Give the records again, every one, exactly.
——
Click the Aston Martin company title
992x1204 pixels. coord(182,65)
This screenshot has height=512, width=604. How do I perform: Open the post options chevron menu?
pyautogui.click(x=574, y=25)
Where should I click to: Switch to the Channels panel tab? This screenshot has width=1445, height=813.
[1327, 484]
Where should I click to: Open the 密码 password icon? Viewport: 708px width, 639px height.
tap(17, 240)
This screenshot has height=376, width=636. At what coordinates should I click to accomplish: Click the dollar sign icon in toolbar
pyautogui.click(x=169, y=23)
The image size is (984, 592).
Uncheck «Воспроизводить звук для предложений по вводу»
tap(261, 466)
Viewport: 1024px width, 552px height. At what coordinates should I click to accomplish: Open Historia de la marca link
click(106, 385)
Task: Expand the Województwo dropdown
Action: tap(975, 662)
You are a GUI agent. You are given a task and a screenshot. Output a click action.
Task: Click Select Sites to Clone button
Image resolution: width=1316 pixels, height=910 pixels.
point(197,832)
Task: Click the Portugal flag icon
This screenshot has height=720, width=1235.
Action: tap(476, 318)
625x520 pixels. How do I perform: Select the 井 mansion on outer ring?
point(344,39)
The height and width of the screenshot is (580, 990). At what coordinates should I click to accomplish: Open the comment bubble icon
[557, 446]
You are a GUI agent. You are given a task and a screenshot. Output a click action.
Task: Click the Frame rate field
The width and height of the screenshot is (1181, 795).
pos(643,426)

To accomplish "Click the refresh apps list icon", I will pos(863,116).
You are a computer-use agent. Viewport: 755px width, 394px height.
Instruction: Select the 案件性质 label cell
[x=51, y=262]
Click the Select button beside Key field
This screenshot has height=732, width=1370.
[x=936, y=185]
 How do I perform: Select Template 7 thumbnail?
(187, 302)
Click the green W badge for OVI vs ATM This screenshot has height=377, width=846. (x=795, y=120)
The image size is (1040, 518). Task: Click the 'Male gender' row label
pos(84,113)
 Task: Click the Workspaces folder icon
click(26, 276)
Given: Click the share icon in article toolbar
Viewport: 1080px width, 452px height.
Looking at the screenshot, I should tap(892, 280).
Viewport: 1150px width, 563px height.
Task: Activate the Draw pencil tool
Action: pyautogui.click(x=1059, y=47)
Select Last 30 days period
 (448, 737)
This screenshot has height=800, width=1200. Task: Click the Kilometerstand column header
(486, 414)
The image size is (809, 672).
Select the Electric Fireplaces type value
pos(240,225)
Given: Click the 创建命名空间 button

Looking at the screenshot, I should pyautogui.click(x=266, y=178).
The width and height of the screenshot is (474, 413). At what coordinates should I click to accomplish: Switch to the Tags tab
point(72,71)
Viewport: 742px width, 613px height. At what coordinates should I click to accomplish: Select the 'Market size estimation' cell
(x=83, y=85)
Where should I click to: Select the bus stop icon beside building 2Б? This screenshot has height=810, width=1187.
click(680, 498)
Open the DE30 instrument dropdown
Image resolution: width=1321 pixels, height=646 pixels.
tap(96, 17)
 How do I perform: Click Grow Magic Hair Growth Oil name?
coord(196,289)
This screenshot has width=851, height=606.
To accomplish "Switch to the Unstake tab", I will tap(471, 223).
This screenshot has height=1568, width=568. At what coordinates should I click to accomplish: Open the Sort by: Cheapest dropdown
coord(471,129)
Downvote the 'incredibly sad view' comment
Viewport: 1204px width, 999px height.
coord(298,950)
——
* Answer to this problem *
Click the Aston Martin company title
992x1204 pixels. coord(182,65)
This screenshot has height=512, width=604. How do I perform: Open the post options chevron menu?
pyautogui.click(x=574, y=25)
Where should I click to: Switch to the Channels panel tab? This screenshot has width=1445, height=813.
[1327, 484]
Where should I click to: Open the 密码 password icon? Viewport: 708px width, 639px height.
tap(17, 240)
This screenshot has height=376, width=636. At what coordinates should I click to accomplish: Click the dollar sign icon in toolbar
pyautogui.click(x=169, y=23)
The image size is (984, 592).
Uncheck «Воспроизводить звук для предложений по вводу»
tap(261, 466)
Viewport: 1024px width, 552px height. At what coordinates should I click to accomplish: Open Historia de la marca link
click(106, 385)
Task: Expand the Województwo dropdown
Action: tap(975, 662)
You are a GUI agent. You are given a task and a screenshot. Output a click action.
Task: Click Select Sites to Clone button
Image resolution: width=1316 pixels, height=910 pixels.
point(197,832)
Task: Click the Portugal flag icon
This screenshot has height=720, width=1235.
Action: tap(476, 318)
625x520 pixels. How do I perform: Select the 井 mansion on outer ring?
point(344,39)
The height and width of the screenshot is (580, 990). At what coordinates should I click to accomplish: Open the comment bubble icon
[557, 446]
You are a GUI agent. You are given a task and a screenshot. Output a click action.
Task: Click the Frame rate field
The width and height of the screenshot is (1181, 795).
pos(643,426)

To accomplish "Click the refresh apps list icon", I will pos(863,116).
You are a computer-use agent. Viewport: 755px width, 394px height.
Instruction: Select the 案件性质 label cell
[x=51, y=262]
Click the Select button beside Key field
This screenshot has height=732, width=1370.
[x=936, y=185]
 How do I perform: Select Template 7 thumbnail?
(187, 302)
Click the green W badge for OVI vs ATM This screenshot has height=377, width=846. (x=795, y=120)
The image size is (1040, 518). Task: Click the 'Male gender' row label
pos(84,113)
 Task: Click the Workspaces folder icon
click(26, 276)
Given: Click the share icon in article toolbar
Viewport: 1080px width, 452px height.
Looking at the screenshot, I should tap(892, 280).
Viewport: 1150px width, 563px height.
Task: Activate the Draw pencil tool
Action: pyautogui.click(x=1059, y=47)
Select Last 30 days period
 (448, 737)
This screenshot has height=800, width=1200. Task: Click the Kilometerstand column header
(486, 414)
The image size is (809, 672).
Select the Electric Fireplaces type value
pos(240,225)
Given: Click the 创建命名空间 button

Looking at the screenshot, I should pyautogui.click(x=266, y=178).
The width and height of the screenshot is (474, 413). At what coordinates should I click to accomplish: Switch to the Tags tab
point(72,71)
Viewport: 742px width, 613px height. At what coordinates should I click to accomplish: Select the 'Market size estimation' cell
(x=83, y=85)
Where should I click to: Select the bus stop icon beside building 2Б? This screenshot has height=810, width=1187.
click(680, 498)
Open the DE30 instrument dropdown
Image resolution: width=1321 pixels, height=646 pixels.
tap(96, 17)
 How do I perform: Click Grow Magic Hair Growth Oil name?
coord(196,289)
This screenshot has width=851, height=606.
To accomplish "Switch to the Unstake tab", I will tap(471, 223).
This screenshot has height=1568, width=568. At what coordinates should I click to accomplish: Open the Sort by: Cheapest dropdown
coord(471,129)
Downvote the 'incredibly sad view' comment
Viewport: 1204px width, 999px height.
coord(298,950)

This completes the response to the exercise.